● **本文**:
■ ■ ■
東京科学大学は6月11日、全身の血管が狭窄する希少難病「中大動脈症候群」の原因遺伝子を、全エクソン解析によって探索した結果、RNF213遺伝子が原因候補として同定され、マウスモデルを用いた実験により、この遺伝子の異常が疾患の原因であることを明らかにしたと発表しました。

中大動脈症候群は、大動脈や主要な血管が狭くなり、血液の流れが悪くなることで、脳卒中や腎機能障害、高血圧などの重篤な合併症を引き起こすことが知ら れています。これまで有効な薬物治療法は確立されておらず、外科的治療も困難でした。

今回、研究チームは、中大動脈症候群の患者さんを対象に全エクソン解析を行い、RNF213遺伝子の異常を原因候補として同定しました。さらに、患者さんと同一のバリアントを持つノックインマウスを作製し、その病態を解析した結果、肺の構造異常と重度の炎症により、マウスは出生直後に死亡しました。
■ ■ ■
● **課題**:
[a] 本文によると、研究チームが中大動脈症候群の原因候補として同定した遺伝子は何か。
[b] 次の(i)〜(iii)が本文の内容と合うかどうかを、はい・いいえで答え、判断の決め手となる本文の語句をそのまま引用せよ。
(i) 中大動脈症候群には、これまでに有効な薬物治療法が確立されていた。
(ii) 研究チームは、患者と同一のバリアントを持つノックインマウスを作製した。
(iii) 東京科学大学の発表は6月11日に行われた。
[c] 本文の「これまで有効な薬物治療法は確立されておらず、外科的治療も困難でした。」を英語に訳せ。
あとに続く行は、この本文とは関係がない。

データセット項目
■ ■ ■
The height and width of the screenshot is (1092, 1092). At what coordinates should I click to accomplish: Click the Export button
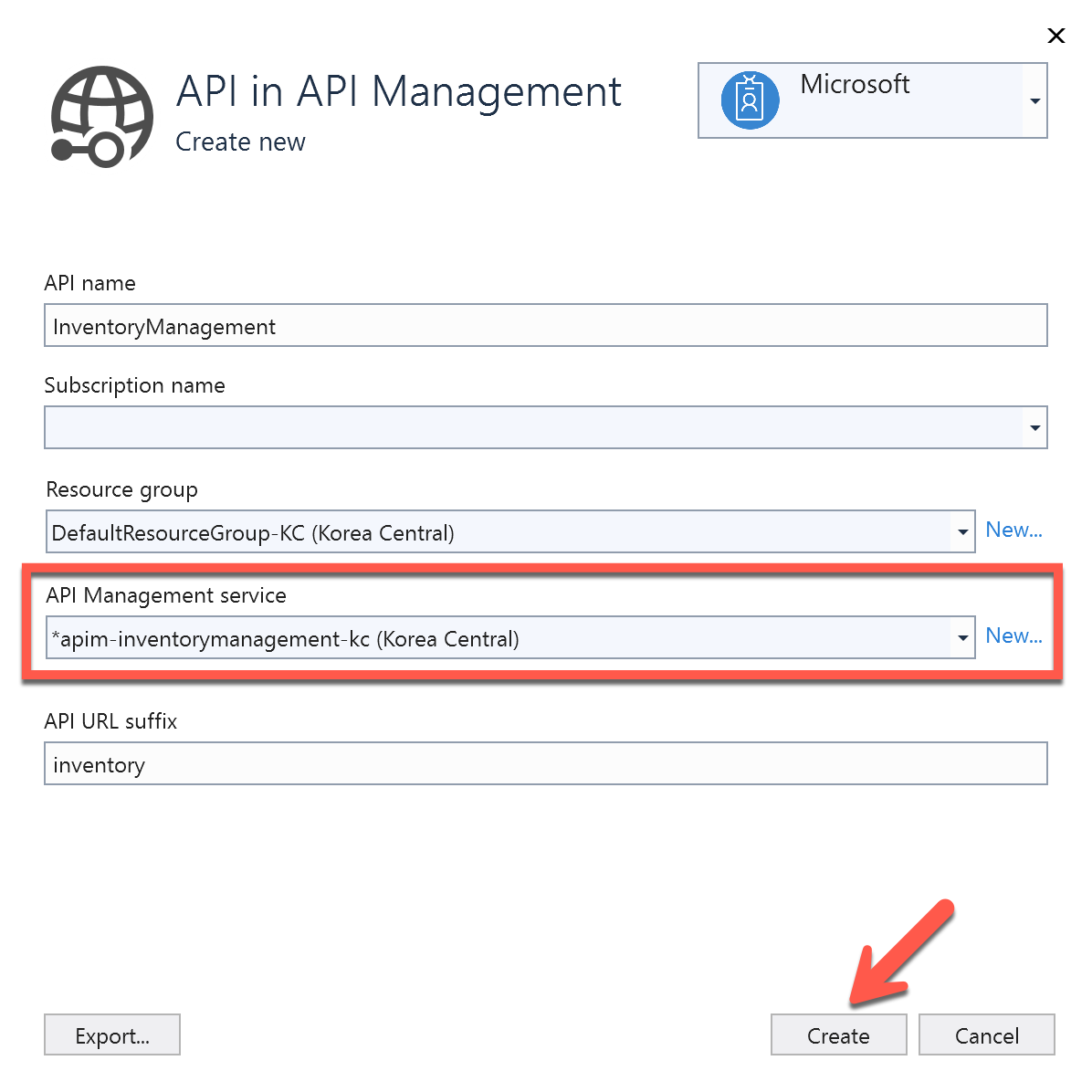click(111, 1035)
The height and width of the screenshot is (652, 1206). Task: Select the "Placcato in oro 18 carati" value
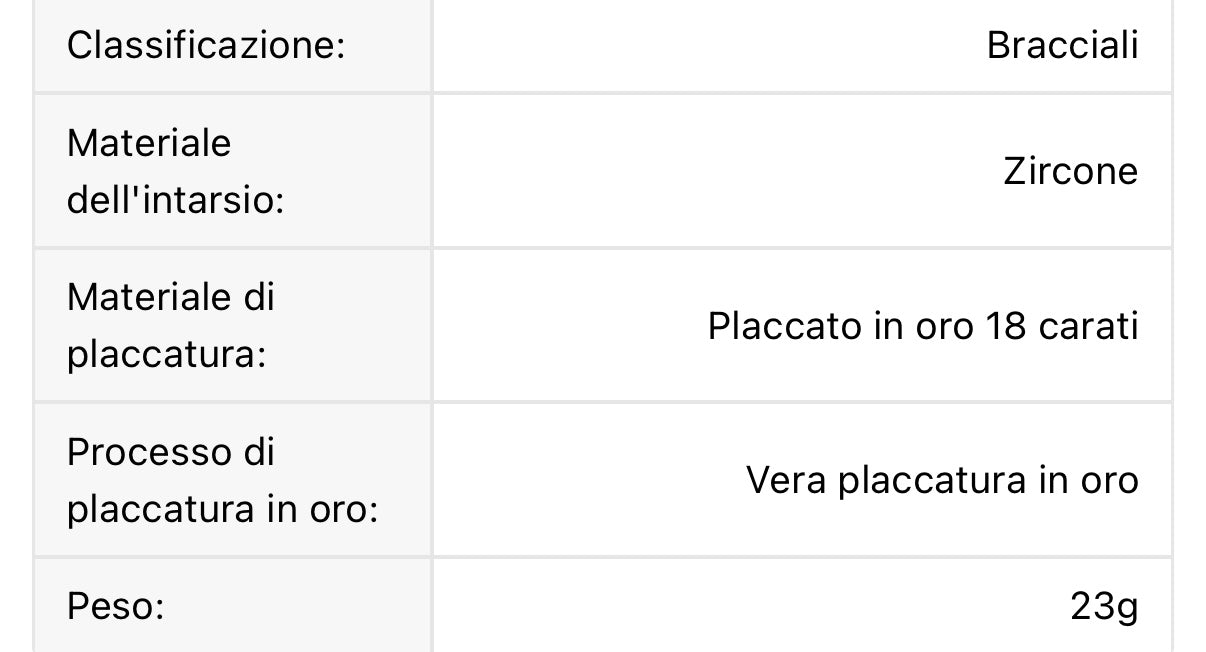[922, 327]
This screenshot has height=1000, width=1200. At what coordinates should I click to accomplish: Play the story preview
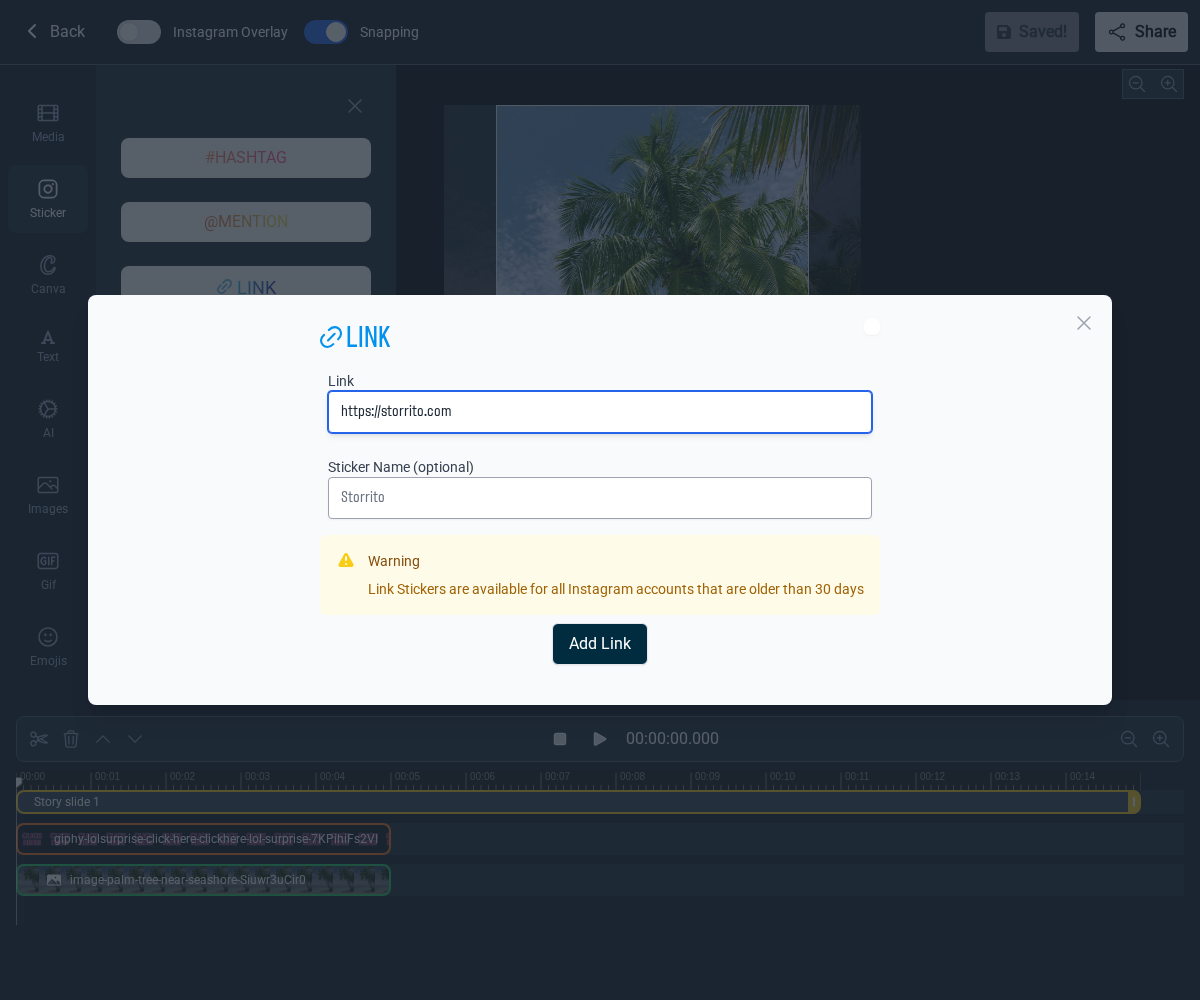pos(600,739)
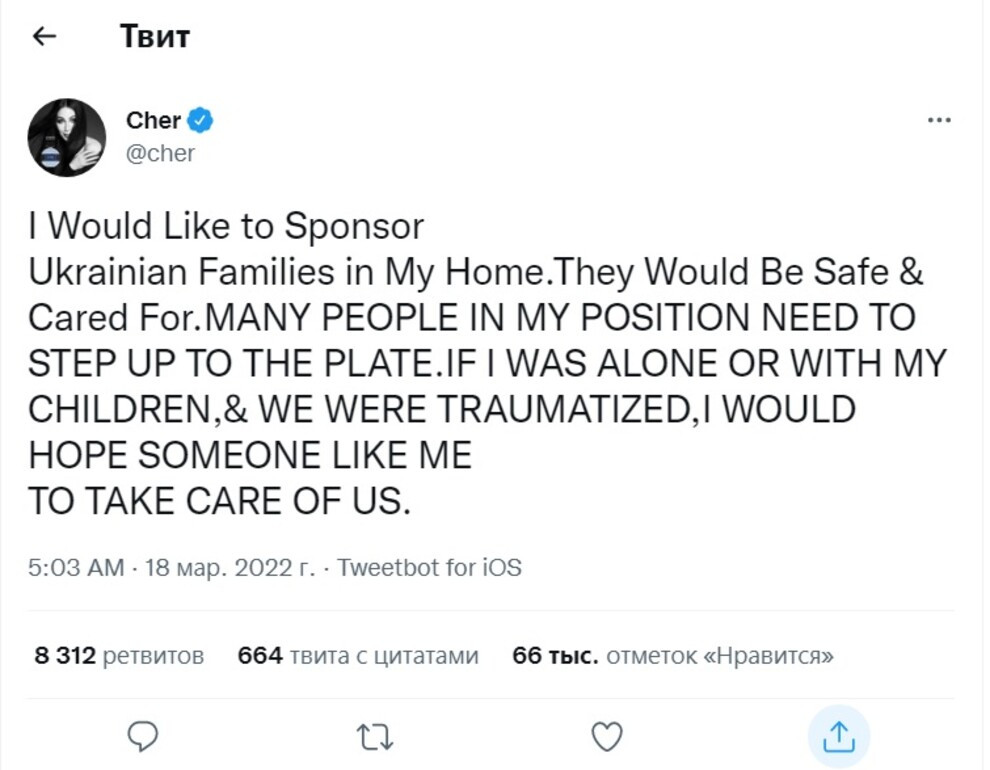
■ ■ ■
● **解答**:
[a] RNF213遺伝子。

[b]
(i) いいえ。「これまで有効な薬物治療法は確立されておらず」
(ii) はい。「患者さんと同一のバリアントを持つノックインマウスを作製し」
(iii) はい。「東京科学大学は6月11日」

[c] Until now, no effective drug therapy had been established, and surgical treatment had also been difficult.